Her next feature film is titled Kotha No 22 (Brothel No 22), and is a thriller set in a brothel. Madhureeta will begin shooting the film in November 2014.

==Early life and education==
Madhureeta Anand was born in New Delhi. Her father was an army officer and her mother a Kathak dancer who worked in television as a producer. Her father Col. V.K Pachauri was posted to various cities like Delhi, Pune and Udhampur. After her father died she moved with her mother Sarita and elder sister Mandakini to New Delhi and studied at The Modern School, Barakhamba Road for four years. She was 11 years old when her mother remarried Maj. V.K. Anand. She then took her step father's surname and went from being Madhureeta Pachauri to Madhureeta Anand. At age 11 she went to boarding school at The Lawrence School, Sanawar. She says, "It was a fortunate event that I ended up in a school that I loved and found friends that have become family. The school really shaped who I am". After school she studied sociology at Delhi University but hardly spent any time in the classroom. Most of her years in college were spent volunteering at The Spastics Society and in the villages of Orissa where she spent time with activists working to protect the rights of the villagers. During this time she also learnt German, photography and did a course in International Relations. After her graduation she went to film school at the Jamia Milia Islamia University where she learnt the ropes of film making.

== Filmography ==

| Year | Name | Type | Note |
|---|---|---|---|
| 2001 | The Greatest Show on Earth – The Kumbh Mela | Documentary | (As Madhureeta Negi) She was the only woman camera director on a crew of directors on Channel 4 (UK)'s award-winning series |
| 2002 | Education – A reality or a myth | Documentary |  |
| 2002 | Sin | Short Film |  |
| 2004 | INS Tarangini | Mini Series | Also Producer (as Madhureetha Negi) |
| 2006 | Walking on a Moonbeam | Short film |  |
| 2009 | Mere Khwabon Mein Jo Aaye | Feature Film | Director & Executive Producer |
| 2013 | Kajarya | Feature Film | Co-Producer |

==Awards and recognition==
- She won the Royal Television Society Craft Award for The Greatest Show on Earth – The Kumbh Mela' (2001).
- Her documentary feature on the Kumbh Mela- In Search of Salvation for the German Telecast Footprint (Austria/Switzerland/Germany) fetched her award for Excellence in Film Making at the Damah Film Festival at Seattle, USA in 2001. It was nominated at the Commonwealth Film Festival (Manchester, England) in 2002.
- Education – A reality or a myth was nominated at the Zanzibar International Film Festival in 2002.
- Sin was nominated in the Short Film section at The Damah Film Festival at Seattle (USA) in 2002.
- Walking on a Moonbeam won the Silver Conch at the Mumbai International Film Festival in 2006

==Writings==
Madhureeta Anand has written 9 screenplays both in English and Hindi languages – Kajarya, Mere Khwabon Mein Jo Aaye (Hindi), O Mere Piya (Hindi), Decorate The Earth, Krishna Circus, Maharani, Kotha No 22 (Hindi), Sultana Daku and No Authority. She has been featured in “Poetry Of Purpose” a book that featured women achievers who made a social impact with their work.

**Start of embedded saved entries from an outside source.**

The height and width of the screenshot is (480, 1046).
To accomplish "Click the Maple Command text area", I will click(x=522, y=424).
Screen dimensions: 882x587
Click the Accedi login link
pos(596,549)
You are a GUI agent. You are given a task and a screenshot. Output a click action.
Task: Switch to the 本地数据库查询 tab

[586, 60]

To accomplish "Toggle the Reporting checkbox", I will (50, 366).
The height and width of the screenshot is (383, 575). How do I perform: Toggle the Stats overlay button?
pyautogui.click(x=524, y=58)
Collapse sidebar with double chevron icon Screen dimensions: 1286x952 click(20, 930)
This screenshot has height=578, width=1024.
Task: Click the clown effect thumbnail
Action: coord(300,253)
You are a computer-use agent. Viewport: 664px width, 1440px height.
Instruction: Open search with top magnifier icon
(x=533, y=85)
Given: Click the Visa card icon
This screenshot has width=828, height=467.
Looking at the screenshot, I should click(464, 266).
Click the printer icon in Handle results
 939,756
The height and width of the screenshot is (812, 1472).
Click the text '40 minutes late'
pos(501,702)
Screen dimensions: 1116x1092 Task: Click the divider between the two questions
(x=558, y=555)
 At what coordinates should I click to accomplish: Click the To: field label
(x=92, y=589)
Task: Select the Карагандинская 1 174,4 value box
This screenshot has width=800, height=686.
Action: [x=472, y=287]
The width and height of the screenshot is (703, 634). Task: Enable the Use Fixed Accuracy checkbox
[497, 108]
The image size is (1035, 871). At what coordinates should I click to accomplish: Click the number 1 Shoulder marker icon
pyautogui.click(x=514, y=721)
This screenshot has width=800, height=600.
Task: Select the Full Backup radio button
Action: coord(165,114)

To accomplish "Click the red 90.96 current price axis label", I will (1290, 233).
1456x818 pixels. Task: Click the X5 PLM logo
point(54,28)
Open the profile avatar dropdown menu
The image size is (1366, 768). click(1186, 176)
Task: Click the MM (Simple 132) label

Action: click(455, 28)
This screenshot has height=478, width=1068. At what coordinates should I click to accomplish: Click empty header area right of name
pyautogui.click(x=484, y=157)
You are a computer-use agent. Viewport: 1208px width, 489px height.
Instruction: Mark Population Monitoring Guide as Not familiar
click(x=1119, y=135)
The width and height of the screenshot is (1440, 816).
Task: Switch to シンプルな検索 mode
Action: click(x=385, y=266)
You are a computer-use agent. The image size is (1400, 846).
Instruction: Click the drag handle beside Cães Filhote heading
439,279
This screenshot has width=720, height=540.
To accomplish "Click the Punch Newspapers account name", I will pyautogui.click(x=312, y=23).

Madhureeta had a column for India Today's online news portal Daily O where she regularly contributed for two years.

She was also a part of “Search of Sita” (edited by Namita Gokhale and Malashri Lall), an anthology of essays about the Goddess Sita. Her interview about her experience of making a film on Sita was featured as a part of this book.

Madhureeta Anand is one of the authors of a compilation of essays about Radha, the consort of the Indian deity Krishna, in the book “Finding Radha” (edited by Namita Gokhale and Malashri Lall).

== Activism ==
Madhureeta has a column "The Big M" on India Todays website DailyO.

Madhureeta has won the Karamveer award for her work that combines filmmaking with activism.